Hepatocyte nuclear factor 4 alpha (HNF4α) is a transcription factor that plays a critical role in hepatocyte function, and HNF4α-based reprogramming corrects terminal liver failure in rats with chronic liver disease. In the livers of patients with advanced cirrhosis, HNF4α RNA expression levels decrease as hepatic function deteriorates, and protein expression is found in the cytoplasm. These findings could explain impaired hepatic function in patients with degenerative liver disease. In this study, we analyzed HNF4α localization and the pathways involved in post-translational modification of HNF4α in human hepatocytes from patients with decompensated liver function. RNA-sequencing analysis revealed that AKT-related pathways, specifically phospho-AKT, is down-regulated in cirrhotic hepatocytes from patients with terminal failure, in whom nuclear levels of HNF4α were significantly reduced, and cytoplasmic expression of HNF4α was increased. cMET was also significantly reduced in failing hepatocytes. Moreover, metabolic profiling showed a glycolytic phenotype in failing human hepatocytes.
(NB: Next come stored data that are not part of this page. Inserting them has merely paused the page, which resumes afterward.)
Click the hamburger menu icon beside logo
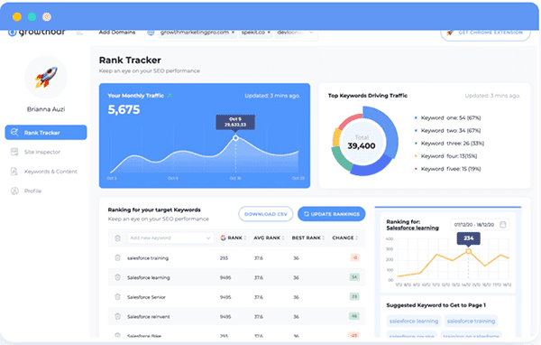Screen dimensions: 541x345 click(79, 33)
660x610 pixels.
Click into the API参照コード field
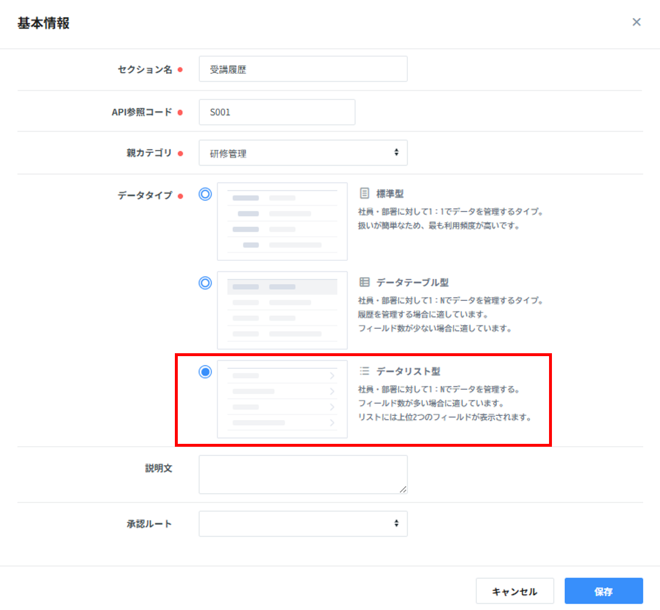point(277,112)
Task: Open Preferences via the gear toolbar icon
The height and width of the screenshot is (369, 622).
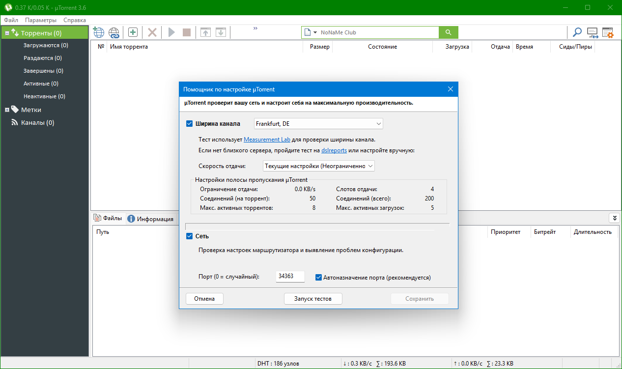Action: coord(608,32)
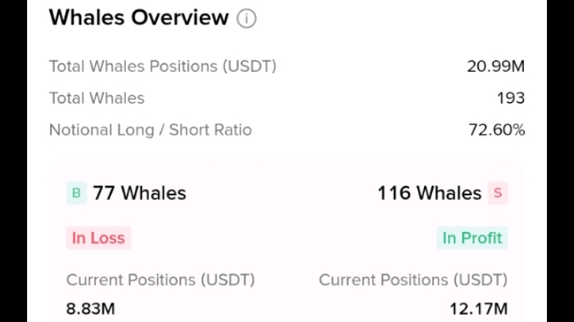Click the 77 Whales long count
This screenshot has width=574, height=322.
pos(140,193)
The contribution of cMET and phospho-AKT to nuclear localization of HNF4α was confirmed using Spearman's rank correlation test and pathway analysis, and further correlated with hepatic dysfunction by principal component analysis. HNF4α acetylation, a posttranslational modification important for nuclear retention, was also significantly reduced in failing human hepatocytes when compared with normal controls. Conclusion: These results suggest that the alterations in the cMET-AKT pathway directly correlate with HNF4α localization and level of hepatocyte dysfunction. This study suggests that manipulation of HNF4α and pathways involved in HNF4α posttranslational modification may restore hepatocyte function in patients with terminal liver failure. (Hepatology Communications 2020;4:859-875).